━━━ Исходный текст

«— Мы не умеем жить, мы научились только умирать. — Разве этого мало? — Мало».
О чем этот фильм? О том, как 8 мая 1945 года Мачек Хельмицкий (сыгранный Збигневом Цыбульским), 24-летний боевик антифашистской и антикоммунистической Армии Крайовой, выслеживает в маленьком польском городке крупного партийного функционера Щуку, чтобы убить его и погибнуть самому? Ну да. Об абсурде гражданской войны, о людях, принесенных в жертву политическим амбициям? Скучные слова, но тоже справедливые. А если шире — о вековечном, бессмысленном и самоубийственном героизме поляков, ходивших в конном строю на немецкие танки? И об этом тоже. Что «Пепел и алмаз» — гимн террористам, реквием по проигравшим, непонятно каким чудом снятый бывшим АК-овцем Анджеем Вайдой в только начинающей оттаивать Польше? Еще бы. Роман Ежи Анджеевского на родине запретили, а фильм по нему стал визитной карточкой польского кино. Бывает.
Но достаточно увидеть самые первые кадры фильма, чтобы понять: все вышесказанное — не то. «Пепел и алмаз» вознесен в такие горние высоты, что конкретные обстоятельства польских разборок 1945 года кажутся каким-то муравьиным копошением.
Вспомните. Камера, зацепив на мгновение крест на церкви, ныряет вниз, к земле, к разомлевшим, пригревшимся на травке парням. Хорошо-то как. Еще одно движение камеры в сторону, туда, где аккуратно сложены «шмайсеры». Пора? Пора. Пошли стрелять коммуняк. Хладнокровный Мачек стряхивает с автомата муравьев, чтоб им неладно было, застывает на фоне неба на обочине, выпускает от бедра очередь за очередью по приближающейся машине. Смертельно раненый вбегает в церковь, дверь которой — чур меня, чур! — еще минуту назад была заперта. Пулевые отверстия на его спине обрастают фонтанчиками огня.
Идет война не между людьми. Между землей и небом.

━━━━━━

▸ **Задание A**
Верните дословно фрагмент рецензии на фильм «Пепел и алмаз», который открывается словами «Но достаточно увидеть» и завершается словами «землей и небом.».
▸ **Задание B**
Кто, согласно рецензии на «Пепел и алмаз», снял этот фильм?
Приведённые далее строки взяты из другого источника и к тексту не относятся.

━━━ Строки данных

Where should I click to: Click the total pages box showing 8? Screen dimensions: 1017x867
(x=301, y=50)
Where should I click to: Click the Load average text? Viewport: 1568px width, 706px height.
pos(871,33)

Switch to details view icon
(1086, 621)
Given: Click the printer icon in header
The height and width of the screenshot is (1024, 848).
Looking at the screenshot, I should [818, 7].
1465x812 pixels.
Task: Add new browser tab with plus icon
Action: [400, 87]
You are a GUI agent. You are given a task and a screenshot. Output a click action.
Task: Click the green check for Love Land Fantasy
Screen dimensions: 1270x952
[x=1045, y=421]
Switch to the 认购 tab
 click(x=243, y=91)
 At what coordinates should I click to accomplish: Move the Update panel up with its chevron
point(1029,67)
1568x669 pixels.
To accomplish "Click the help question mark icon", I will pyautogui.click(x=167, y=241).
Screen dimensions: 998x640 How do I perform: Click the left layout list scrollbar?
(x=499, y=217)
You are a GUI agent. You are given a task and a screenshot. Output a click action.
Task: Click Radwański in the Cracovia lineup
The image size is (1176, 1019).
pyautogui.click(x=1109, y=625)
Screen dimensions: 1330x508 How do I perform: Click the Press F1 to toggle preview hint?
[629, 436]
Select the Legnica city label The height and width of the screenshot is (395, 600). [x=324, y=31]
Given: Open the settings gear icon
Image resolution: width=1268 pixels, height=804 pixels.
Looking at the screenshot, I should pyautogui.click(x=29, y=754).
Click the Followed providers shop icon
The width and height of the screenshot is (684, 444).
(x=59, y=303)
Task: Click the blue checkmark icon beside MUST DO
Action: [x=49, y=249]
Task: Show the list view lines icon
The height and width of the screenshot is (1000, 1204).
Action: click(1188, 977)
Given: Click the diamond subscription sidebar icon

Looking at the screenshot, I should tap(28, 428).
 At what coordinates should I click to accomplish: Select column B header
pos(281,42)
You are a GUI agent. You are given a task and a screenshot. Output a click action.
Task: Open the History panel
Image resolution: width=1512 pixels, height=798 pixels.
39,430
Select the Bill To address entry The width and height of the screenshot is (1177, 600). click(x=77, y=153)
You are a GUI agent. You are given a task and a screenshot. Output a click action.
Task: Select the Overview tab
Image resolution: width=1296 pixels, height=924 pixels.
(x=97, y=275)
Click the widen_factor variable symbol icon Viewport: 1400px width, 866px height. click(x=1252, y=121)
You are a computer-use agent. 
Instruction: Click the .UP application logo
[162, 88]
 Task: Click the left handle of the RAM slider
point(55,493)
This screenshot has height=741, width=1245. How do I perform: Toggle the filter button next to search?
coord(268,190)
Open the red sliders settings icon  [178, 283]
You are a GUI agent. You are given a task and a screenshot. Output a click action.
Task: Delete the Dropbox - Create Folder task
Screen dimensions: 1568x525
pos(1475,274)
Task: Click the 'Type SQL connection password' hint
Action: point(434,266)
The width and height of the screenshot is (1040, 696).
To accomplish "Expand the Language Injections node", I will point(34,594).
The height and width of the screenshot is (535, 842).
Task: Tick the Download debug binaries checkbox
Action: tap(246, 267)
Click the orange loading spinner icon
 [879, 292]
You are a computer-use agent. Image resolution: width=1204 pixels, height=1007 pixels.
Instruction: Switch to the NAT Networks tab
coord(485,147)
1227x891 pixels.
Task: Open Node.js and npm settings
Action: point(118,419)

━━━━━━

▸ **Ответ A**
Но достаточно увидеть самые первые кадры фильма, чтобы понять: все вышесказанное — не то. «Пепел и алмаз» вознесен в такие горние высоты, что конкретные обстоятельства польских разборок 1945 года кажутся каким-то муравьиным копошением.
Вспомните. Камера, зацепив на мгновение крест на церкви, ныряет вниз, к земле, к разомлевшим, пригревшимся на травке парням. Хорошо-то как. Еще одно движение камеры в сторону, туда, где аккуратно сложены «шмайсеры». Пора? Пора. Пошли стрелять коммуняк. Хладнокровный Мачек стряхивает с автомата муравьев, чтоб им неладно было, застывает на фоне неба на обочине, выпускает от бедра очередь за очередью по приближающейся машине. Смертельно раненый вбегает в церковь, дверь которой — чур меня, чур! — еще минуту назад была заперта. Пулевые отверстия на его спине обрастают фонтанчиками огня.
Идет война не между людьми. Между землей и небом.

▸ **Ответ B**
Анджей Вайда.